O acidente que o vitimou em Itália interrompeu uma carreira brilhante

Foi a 22 de maio de 2017, o dia em que o mundo do desporto motorizado perdeu um dos seus valores mais universalmente adorados.
Não num acidente em pista. Não enquanto conduzia uma moto em alta velocidade, como fizera quase desde tenra idade. Mas numa estrada tranquila, enquanto treinava de bicicleta com outros colegas na costa de Rimini, em Itália. Um carro atravessou-se à sua frente. Nicky Hayden voou por cima dele após bater no tejadilho e susteve lesões cerebrais irreversíveis.

Cinco dias depois, o pai, que tinha voado de Kentucky para estar ao lado do filho, aquiesceu a desligar as máquinas e Nicky partiu. Tinha 35 anos.
Nicky Hayden, o “Kentucky Kid”, foi campeão do mundo de MotoGP em 2006, depois de uma passagem com algum sucesso pelas SBK. Apenas um título. Mas o que as pessoas mais se lembram de Nicky não é o troféu. Lembram-se de como ele se comportava no paddock. Sorridente. Acolhedor. Humilde.
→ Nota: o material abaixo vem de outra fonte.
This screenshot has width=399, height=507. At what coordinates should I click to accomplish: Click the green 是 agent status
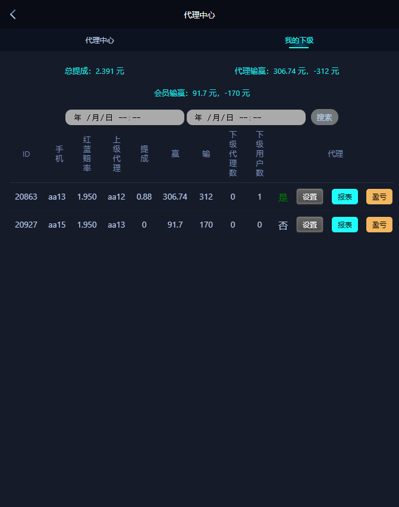pos(283,197)
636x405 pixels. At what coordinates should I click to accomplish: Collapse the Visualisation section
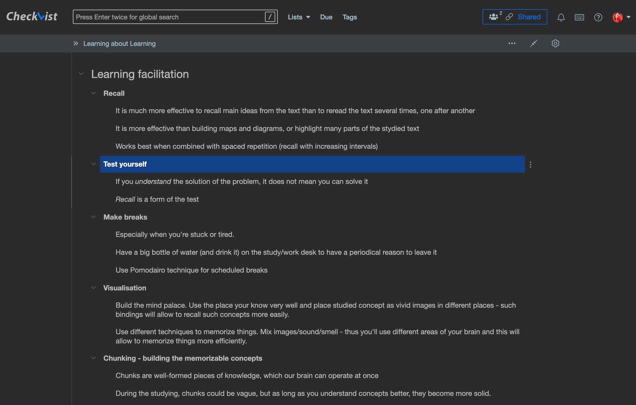click(93, 288)
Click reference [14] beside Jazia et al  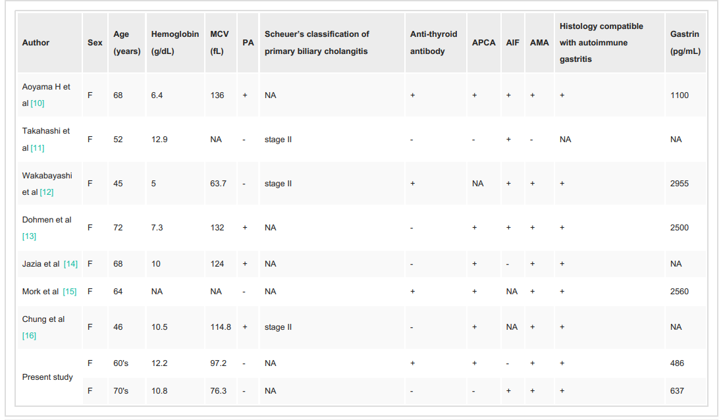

Havia sempre tempo para todos. A última vez que o vi foi na Feira de Milão no ano anterior. Iluminou-se num sorriso quando me viu e cumprimentou-me com o sinal dos surfistas com o polegar e dedo mindinho: ‘Hey dude!’

Valentino Rossi disse um dia que Nicky foi um dos melhores amigos que já teve no desporto. Os dois lutaram pelo título até à última corrida da temporada de 2006, um dos dramas mais icónicos que o MotoGP já viu.
Na sua cidade natal, Owensboro, ficaram os irmãos Tommy e Roger Lee, de uma família para quem as corridas eram tudo… Já o pai Earl e até a mãe tinham corrido e Earl brincava que escolhera o Nº 69, depois adotado por Nicky no Mundial, porque passava tanto tempo de pernas para o ar em quedas que, pelo menos, o número lia-se de ambos os lados! Após a morte de Nicky, a Dorna aposentou o número 69 para sempre. Ninguém mais o usará em MotoGP.